Now the boos were for Carmella. She earned them by asserting her agency, asserting that it was a no DQ match with no rules, and therefore she didn’t do anything wrong. If her lackey is going to do her dirty work, so be it. She won that shit fair and square.

“I’m Miss Money in the Bank, and there’s not a damn thing you can do about it.”

Don’t get me wrong. I’m still pissed at the writers for robbing me of my historic feminist moment, but Carmella sold the hell out of the storyline angle, and I’m buying it.

But toward the end of Smackdown Live, freshly returning new dad and General Manager Daniel Bryan came to sort this stuff out. I didn’t enjoy where it went from here.

All the women came to the ring. They argued with each other, Carmella and Ellsworth got in Bryan’s face, and despite there being no rules in a MITB match, Bryan was pissed off enough at that mouthy-prick Ellsworth to revoke ’Mella’s status as Miss MITB, declaring a rematch next week on Smackdown Live.

Kate, the graphic designer behind the weekly Raw Breakdowns, tweeted the most apt feeling on the matter:

After she’s robbed of her briefcase, nearly in tears, chaos descends upon the ring. Charlotte and Becky Lynch teamed up to beat the snot out of Carmella, when they should have been beating the snot out of James Ellsworth.

It didn’t feel satisfying. The heel heat didn’t stew long enough. Instead you feel weirdly kind of bad for Carmella. And when she cried on Talking Smack (a smackdown wrap-up show), even if they were crocodile tears, you still kind of felt shitty.

WWE has this really bad habit of writing in a way that’s super tone deaf. They recognize that they need to become more feminist in order to stay alive as a company, but their brand of feminism is painfully elementary and lacks any sense of depth or nuance.

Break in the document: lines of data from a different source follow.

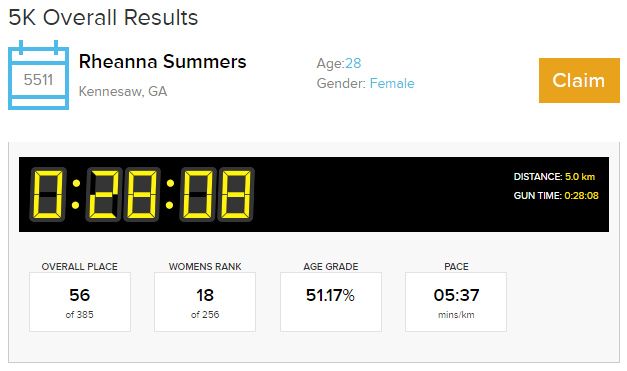Click the Gun Time 0:28:08 value
Image resolution: width=627 pixels, height=371 pixels.
click(581, 195)
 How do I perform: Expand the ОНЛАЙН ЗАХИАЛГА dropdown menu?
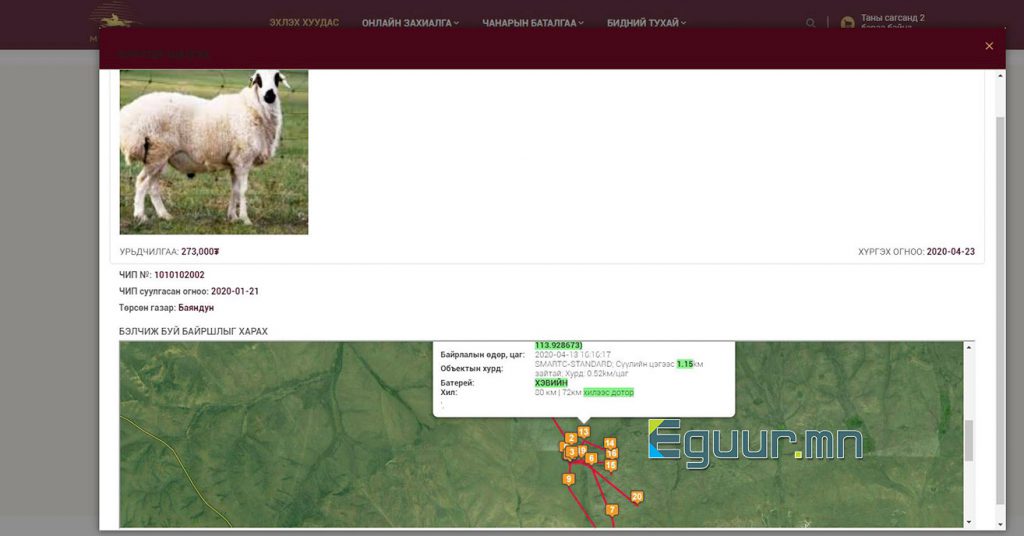pyautogui.click(x=410, y=23)
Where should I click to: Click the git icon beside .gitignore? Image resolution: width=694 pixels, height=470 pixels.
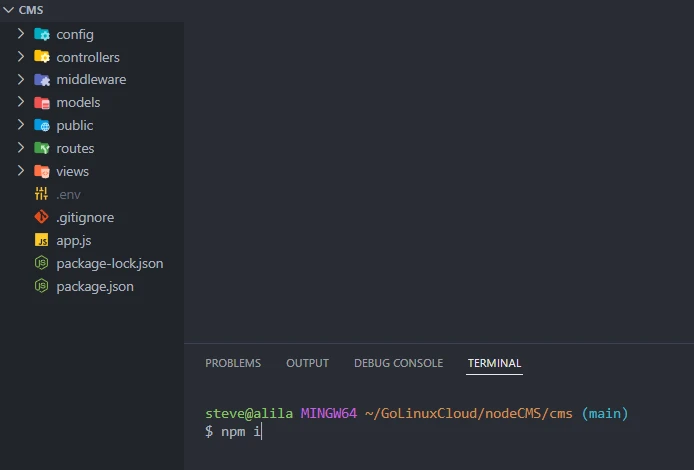pyautogui.click(x=42, y=217)
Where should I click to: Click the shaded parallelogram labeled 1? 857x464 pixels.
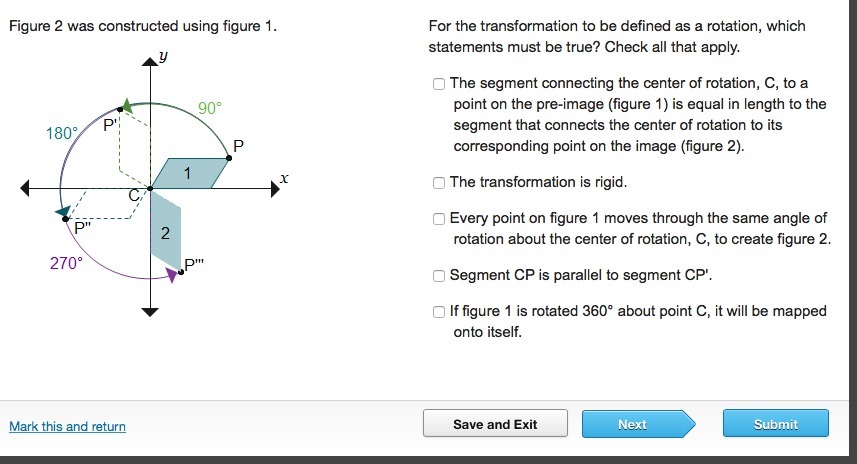point(190,173)
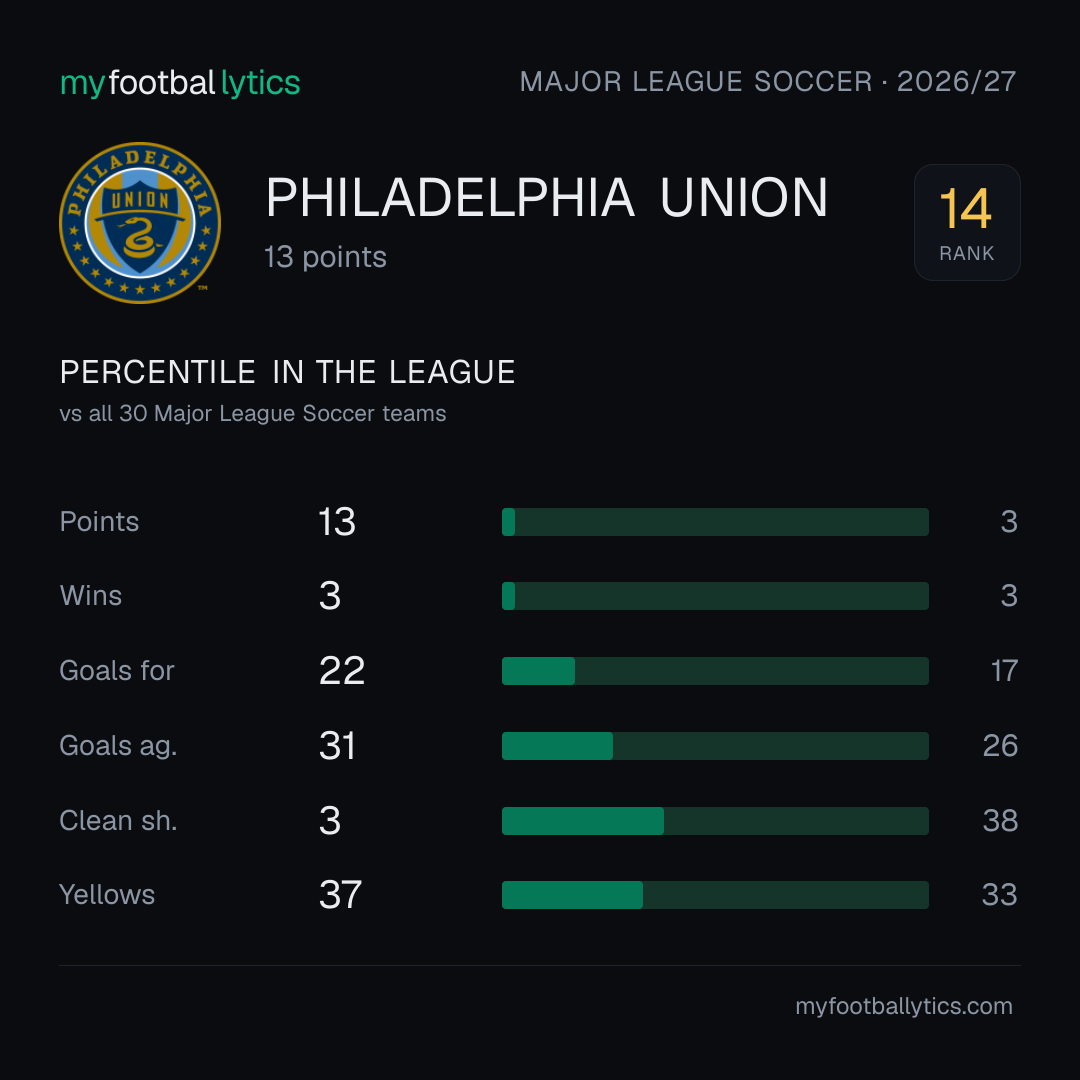Click the Yellows value 37
The width and height of the screenshot is (1080, 1080).
[340, 894]
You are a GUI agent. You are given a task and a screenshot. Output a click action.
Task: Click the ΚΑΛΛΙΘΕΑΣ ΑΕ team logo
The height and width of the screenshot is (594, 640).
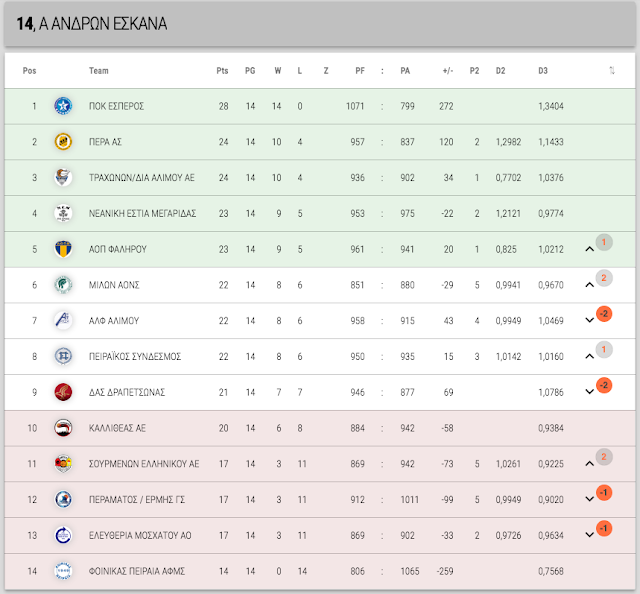63,428
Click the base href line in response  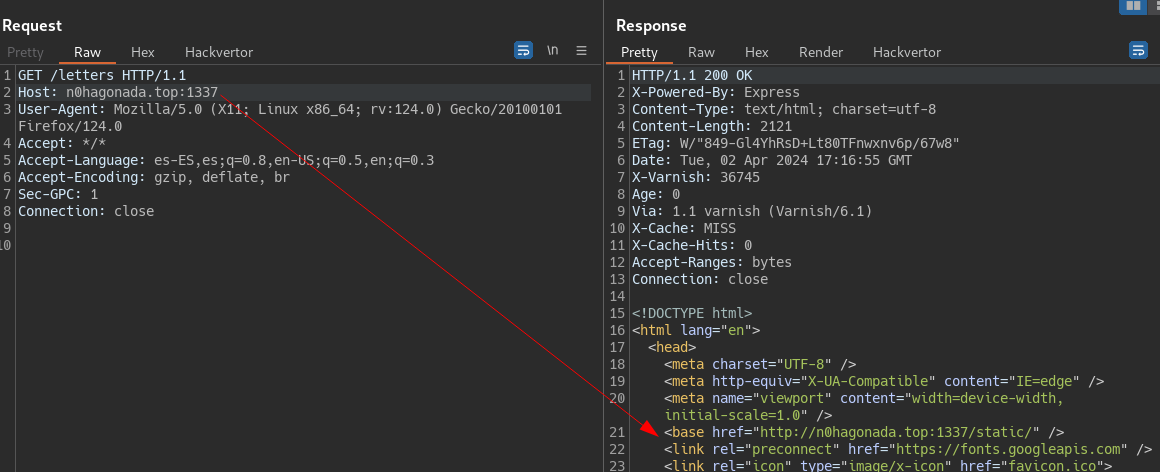coord(864,432)
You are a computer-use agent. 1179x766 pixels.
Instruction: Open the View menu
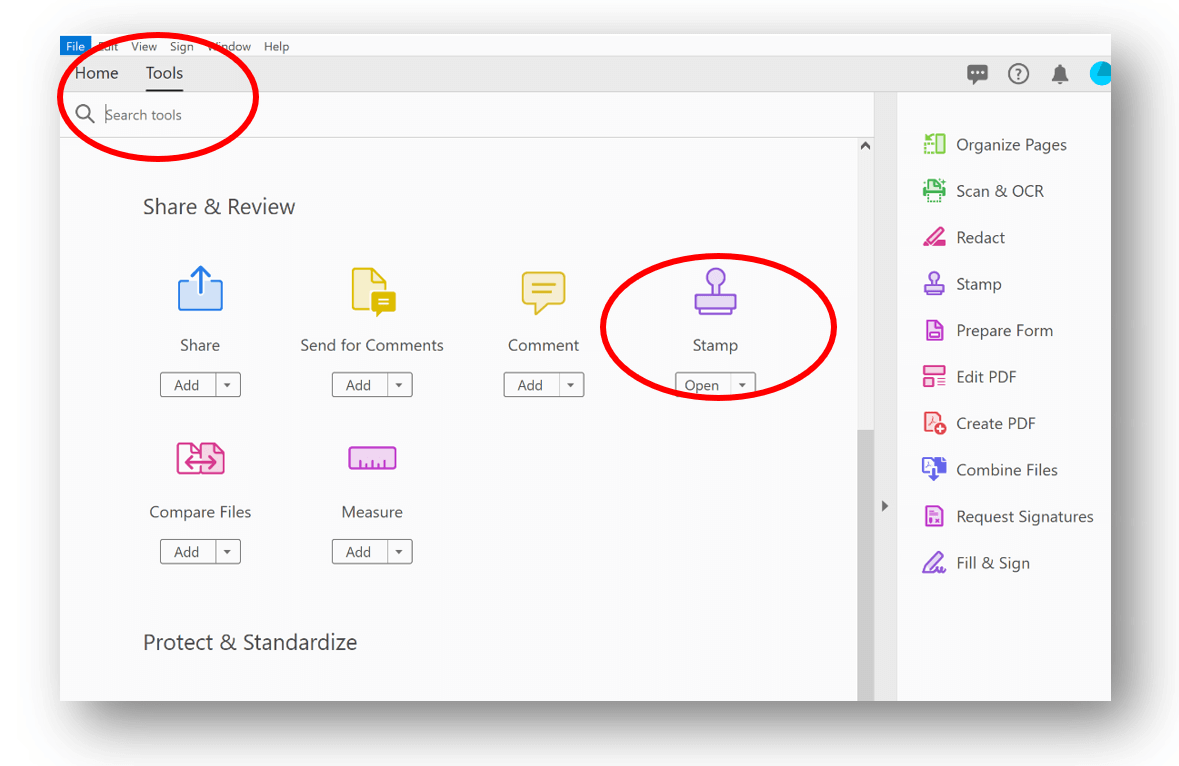(144, 47)
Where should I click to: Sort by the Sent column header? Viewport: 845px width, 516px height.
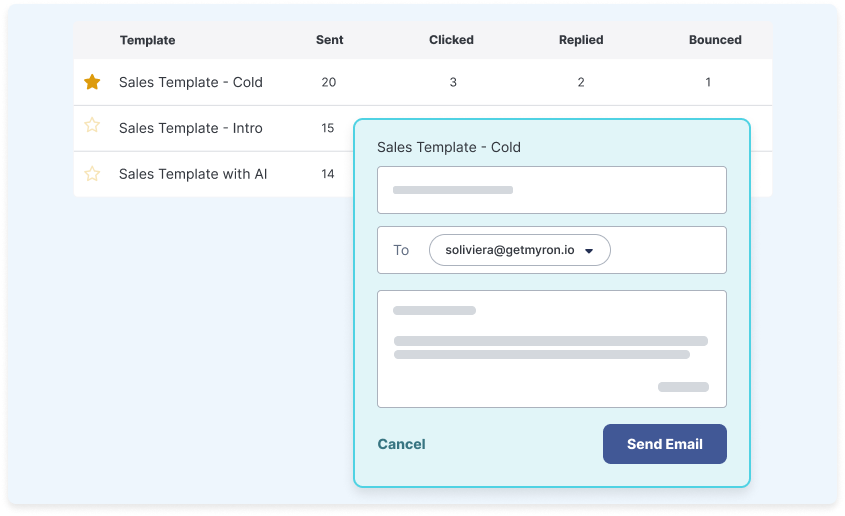click(329, 40)
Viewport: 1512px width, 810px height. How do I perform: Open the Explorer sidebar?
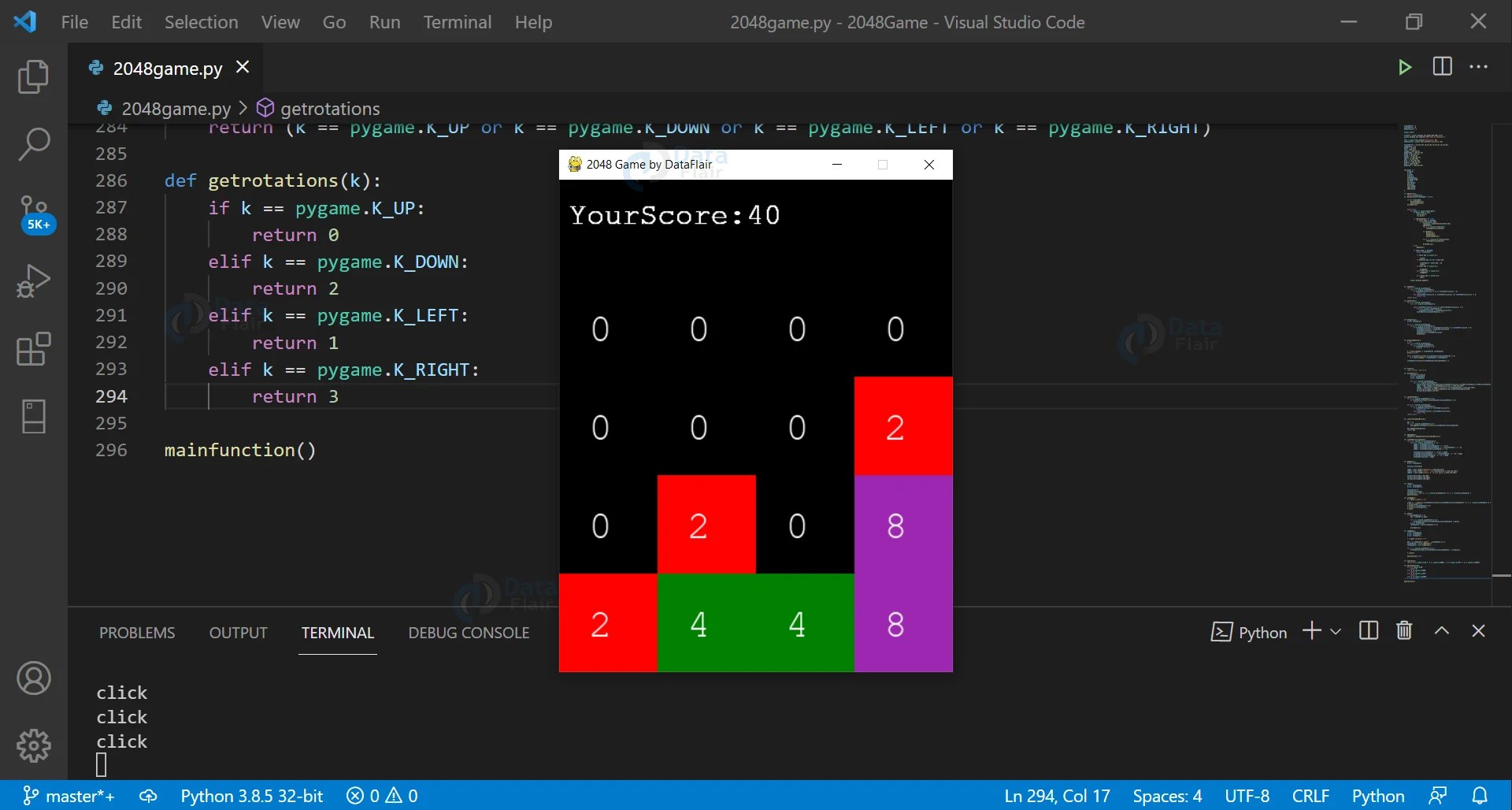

They give us a Women’s MITB match, but a man unclipped the briefcase a mere 13 minutes in, even though the men’s MITB match got a full half-hour. Rather than allow a heel like Carmella to steam up for a long time, garner real hate from the audience to get that great, enormous boo whenever she came out, they immediately softened her and made you sympathetic to her plight, when we should have been pissed that she’s a corner-cutting meany who doesn’t care about anyone else.

Every time things like this happen, my reactionary side wants to cancel my WWE Network subscription and quit wrestling fandom forever. But I always end up talking myself away from the ledge.

I have to remind myself that women’s wrestling has come a long way in a relatively short time. It’s been just one year since the women’s division became ‘superstars’ instead of ‘divas.’ The women, especially the women of Smackdown, carry that show on their shoulders with ease. Just because the writing room is full of ignorant folks with no grasp on intersectional feminism or meaningful images of empowerment, that doesn’t mean these women aren’t absolutely crushing it in the ring, on the mic and in the gym.

I want Carmella to win that briefcase next week just to prove that she can do it alone, even if she does some shiesty shit to get there. And then I want Carmella to dump Ellsworth’s ass, only to have the entire women’s locker room beat the snot out of his chinless face.

Until then, I’ll spend an insane amount of time thinking about what we can do as fans to encourage storylines that are actually representative of the thoughts and feelings of the modern fanbase.